» **Data items**
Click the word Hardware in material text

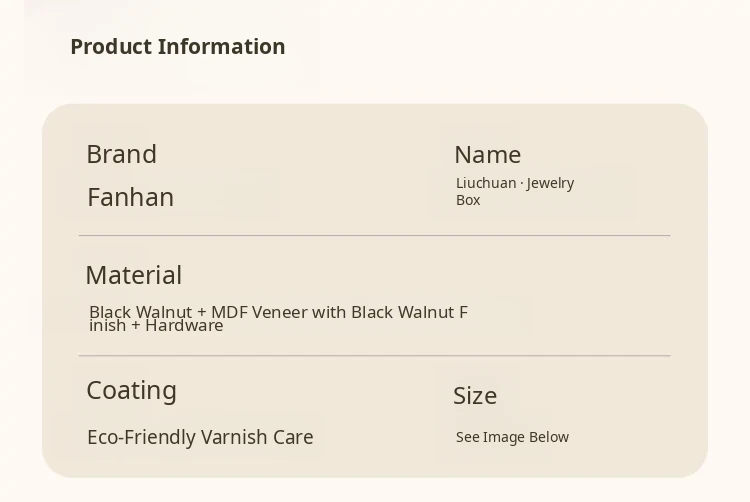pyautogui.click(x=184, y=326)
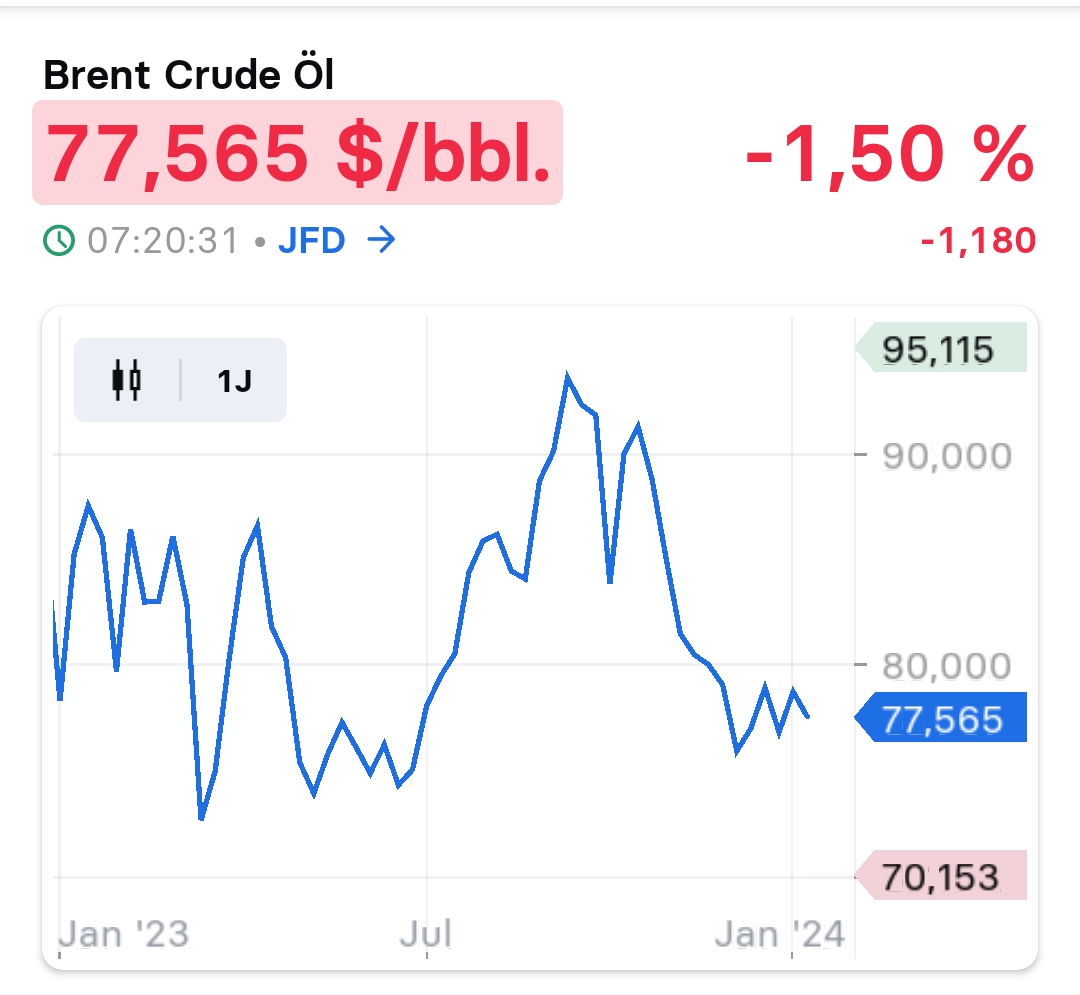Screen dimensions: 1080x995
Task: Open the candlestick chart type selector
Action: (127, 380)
--
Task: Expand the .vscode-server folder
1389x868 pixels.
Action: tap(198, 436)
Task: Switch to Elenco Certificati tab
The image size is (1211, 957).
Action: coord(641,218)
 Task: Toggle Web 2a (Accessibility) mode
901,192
--
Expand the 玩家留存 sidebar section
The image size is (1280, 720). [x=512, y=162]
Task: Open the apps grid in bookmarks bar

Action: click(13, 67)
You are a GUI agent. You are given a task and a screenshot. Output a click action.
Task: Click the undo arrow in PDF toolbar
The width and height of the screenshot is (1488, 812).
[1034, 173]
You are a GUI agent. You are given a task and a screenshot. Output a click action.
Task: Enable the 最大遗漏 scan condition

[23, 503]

» **Problem**
Return, unchanged, the lines of the records that begin with the line containing "Task: Open the apps grid in bookmarks bar" and end with the line containing "[1034, 173]", with both of those lines included.

» **Solved exercise**
Task: Open the apps grid in bookmarks bar

Action: click(13, 67)
You are a GUI agent. You are given a task and a screenshot. Output a click action.
Task: Click the undo arrow in PDF toolbar
The width and height of the screenshot is (1488, 812).
[1034, 173]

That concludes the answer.